Identity thieves can empty a bank account, max out  credit cards, open new accounts in one’s  name, and purchase furniture, cars, and even homes using someone else’s good credit history. And to add insult to injury, if they use that stolen identity during an arrest and then don't show up for a court date, the person whose identity was stolen may be subsequently arrested and jailed.

All the victim gets is the headache and expense of cleaning up the mess they leave behind.

Protect yourself against identity theft

There are really two types of identity theft:

  • Account takeover--this is what happens when a thief gets access to  existing credit or debit cards (or even just the account numbers and expiration dates) and goes on a shopping spree..
  • Application fraud--this is what happens when a thief gets hold of a person’s  Social Security number and uses it (along with other personal information) to obtain new credit in that name.

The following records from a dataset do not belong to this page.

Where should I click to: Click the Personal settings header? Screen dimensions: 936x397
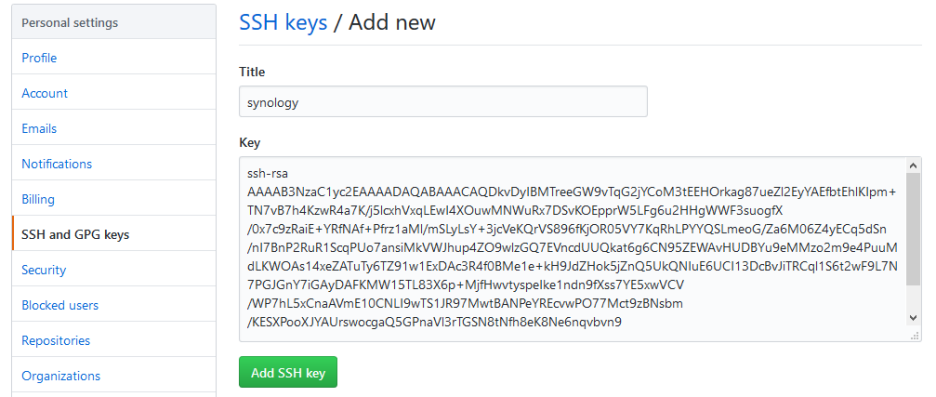pyautogui.click(x=113, y=23)
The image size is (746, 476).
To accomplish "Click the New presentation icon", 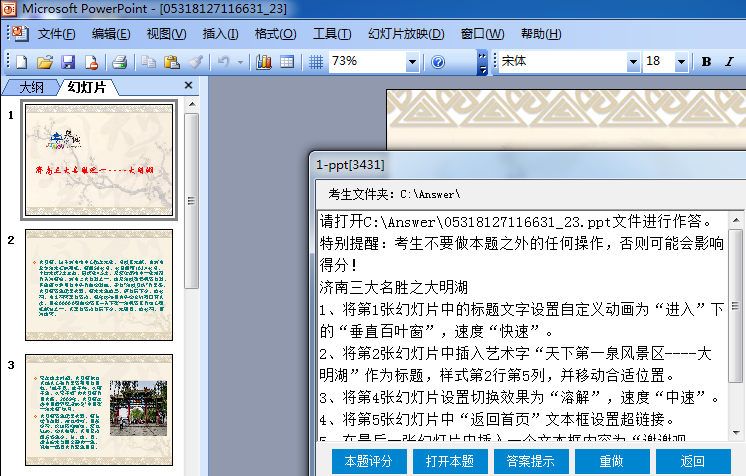I will tap(21, 62).
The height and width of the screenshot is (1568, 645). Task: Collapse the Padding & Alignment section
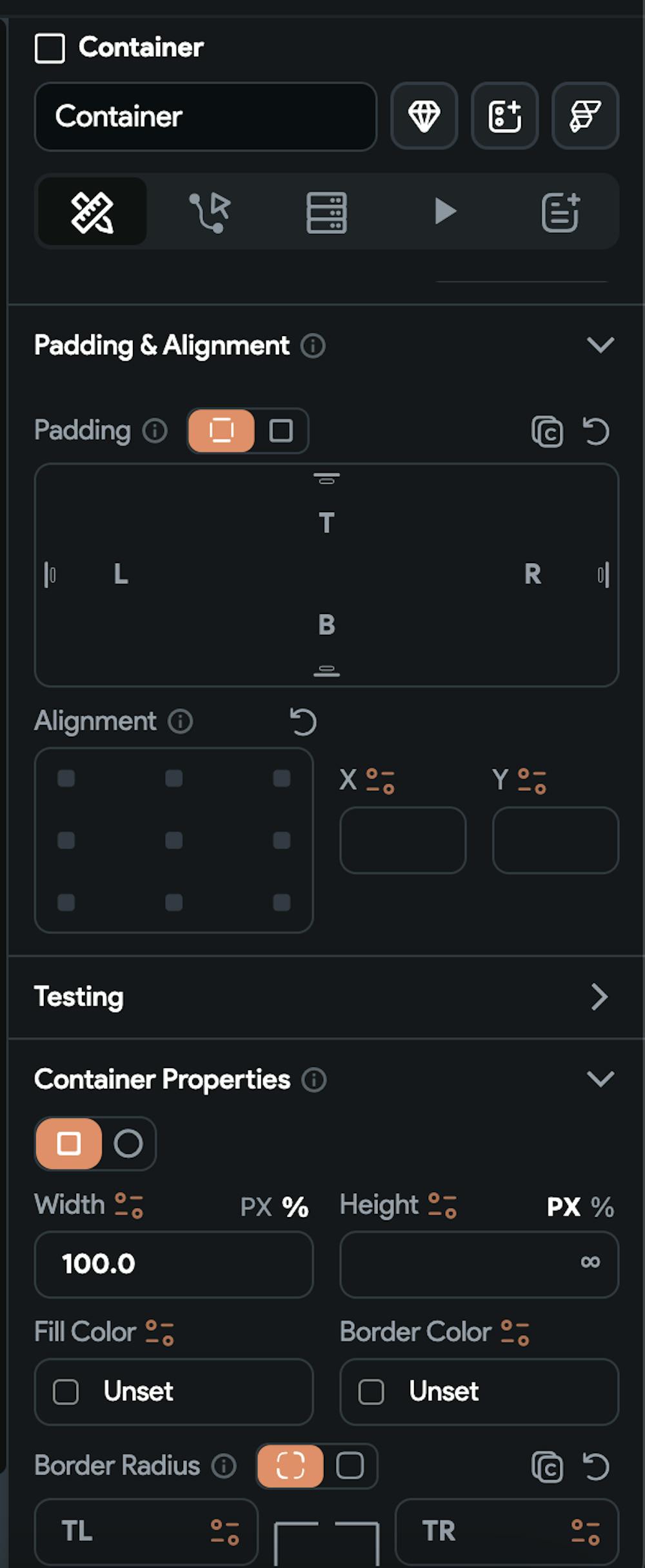point(600,345)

It may not be possible to completely prevent either type of identity theft, but here are some steps one can take to avoid becoming a victim.

Take Stock

It's important to review one’s credit report periodically. Check to make sure that all the information contained in it is correct, and there is no fraudulent activity. Every consumer is entitled to a free copy of his or her credit report once a year from each of the three national credit reporting agencies: Equifax,TransUnion, and Experian. You can visit www.annualcreditreport.com for more information.

Social Security

In the US, the most important personal identifier is the Social Security number (SSN). Guard it carefully. Never carry this card with you unless you'll need it. The same goes for other forms of identification (for example, health insurance cards) that display one’s SSN. If state laws require that the SSN number is also the driver's license number, request an alternate number.

Don't have the SSN preprinted on personal checks, and don't let merchants write it on a check either. Don't give it out over the phone unless the call is to a trusted organization. Ask the three major credit reporting agencies to truncate the SSN on any credit reports. Try to avoid listing it on employment applications; offer instead to provide it during a job interview.

Don't leave home with it

Most of us carry checkbooks and credit cards, debit cards, and telephone cards all the time. This is not good practice.  A thief who steals a wallet or purse with all this information in it will have a treasure chest of new toys to play with.

Carry only the cards and/or checks needed for any one trip.  Keep a written record of all account numbers, credit card expiration dates, and the telephone numbers of the customer service and fraud departments in a secure place--at home.  Make a copy of all cards and other information in your wallet or purse.

Keep your receipts

Don't throw purchase receipts away or leave them behind; they may contain the credit or debit card number used to make the purchase. And don't leave it in the shopping bag in the car while shopping; if a thief breaks into the car and the item you bought is stolen, they could have access to credit or debit card details as well. Save all receipts, and check them against the monthly credit card and bank statements. Watch for  unauthorized purchases.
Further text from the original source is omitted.